Не желая выводить Спартака героем романтическим, Василий Ян превратил его в героя идеального, возвышаемого над своим временем. И это при том, что в повествование вовлечены конкретные исторические обстоятельства эпохи, ее социальные, психологические, бытовые реалии. Здесь и жестокий обычай «десятисмертия», к которому прибегает Красе, казня за ослушание вверенного ему войска каждого десятого воина, и его же хитроумный батальный маневр, разгаданный и сорванный Спартаком, не позволившим заманить себя в ловушку. Но все-таки ключ к поэтике повествования не в выразительности подобных эпизодов и сцен, а в патетичности публицистических вторжений автора в сюжетное действие. Вплоть до трагедийного финала, когда «кровавым памятником победы Красса над Спартаком» высятся «шесть тысяч крестов, на которых живыми были распяты захваченные в плен гладиаторы».

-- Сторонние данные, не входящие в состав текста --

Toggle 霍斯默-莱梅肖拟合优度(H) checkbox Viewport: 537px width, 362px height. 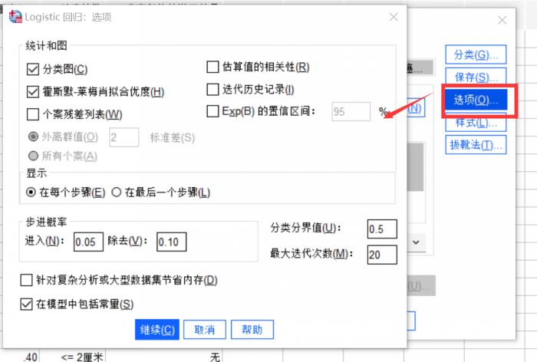[32, 92]
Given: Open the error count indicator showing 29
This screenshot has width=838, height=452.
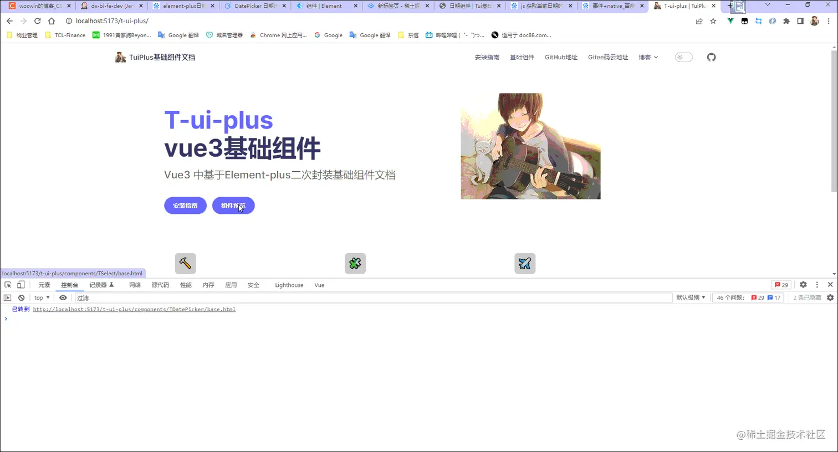Looking at the screenshot, I should (x=781, y=284).
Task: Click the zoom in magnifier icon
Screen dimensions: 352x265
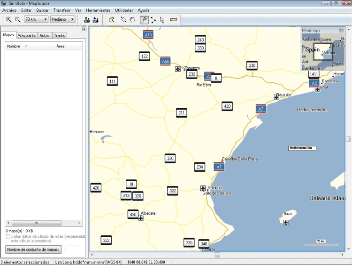Action: pyautogui.click(x=9, y=20)
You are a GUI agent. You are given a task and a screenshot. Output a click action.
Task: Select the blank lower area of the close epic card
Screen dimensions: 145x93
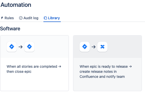point(34,82)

Не относя повесть «Спартак» к творческим удачам Василия Яна, рискнем предположить, что похоже смотрел на нее и сам писатель, извлекая урок, который помог ему надежнее закрепиться на своем, отталкиваясь от чужого, тверже осознать, что преимущественная публицистичность письма — не его стихия. Недаром, думается, не увлекла она писателя в примыкающих к повести «Спартак» рассказах из древнеримской эпохи — «Трюм и палуба» (1929) и «Овидий в изгнании» (1934).

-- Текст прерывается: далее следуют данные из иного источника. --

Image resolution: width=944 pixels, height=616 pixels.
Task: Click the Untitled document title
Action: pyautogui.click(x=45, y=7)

Первый являет собой оригинальный образец писательского воображения, творческой интуиции, домысла и вымысла, когда происходит невидимая переплавка исторического факта в художественный образ. Как явствует из авторского примечания к рассказу, эмоциональным первотолчком к созданию его послужила уникальная археологическая находка на дне озера вблизи Рима, о которой Василий Ян узнал из зарубежного журнала. Поднятая со стометровой глубины галера напомнила об увеселениях и празднествах, которые устраивались на озере во времена Римской империи. Затонувшая галера вполне могла быть одним из императорских судов. Но если так, то почему она затонула? Откуда взялись отверстия, прорубленные в ее днище? Какая драма могла разыграться в трюме или на палубе? Не на нее ли указывают невольничьи кандалы и цепи, прикованные к скамьям? Задаваясь подобными вопросами, писатель отвечал на них воображаемой остросюжетной сценой, которую отнес к годам правления императора Калигулы и мотивировал приступом его безрассудного гнева. Так воскрешалась вымыслом реальность жизни «в еще могучем, но уже гниющем Риме» с его рабством, насилием, пресмыканием патрициев перед цезарем.

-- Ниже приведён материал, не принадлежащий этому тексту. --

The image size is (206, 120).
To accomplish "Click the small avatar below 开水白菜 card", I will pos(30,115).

Со вторым рассказом в прозе Василия Яна утверждалась и расширялась намеченная в «Огнях на курганах» образом Каллисфена тираноборческая тема неподкупности и стойкости таланта, его не подвластности насилию, духовной и творческой свободы. Рассказ при жизни писателя не был опубликован. Наверное, потому, что наступала пора, когда гражданственное неприятие тирании, даже если ее персонифицировал император Август, защиту независимого от нее творчества и не поколебленного ею достоинства творца становилось возможным принять за непозволительную «аллюзию», опасную крамолу…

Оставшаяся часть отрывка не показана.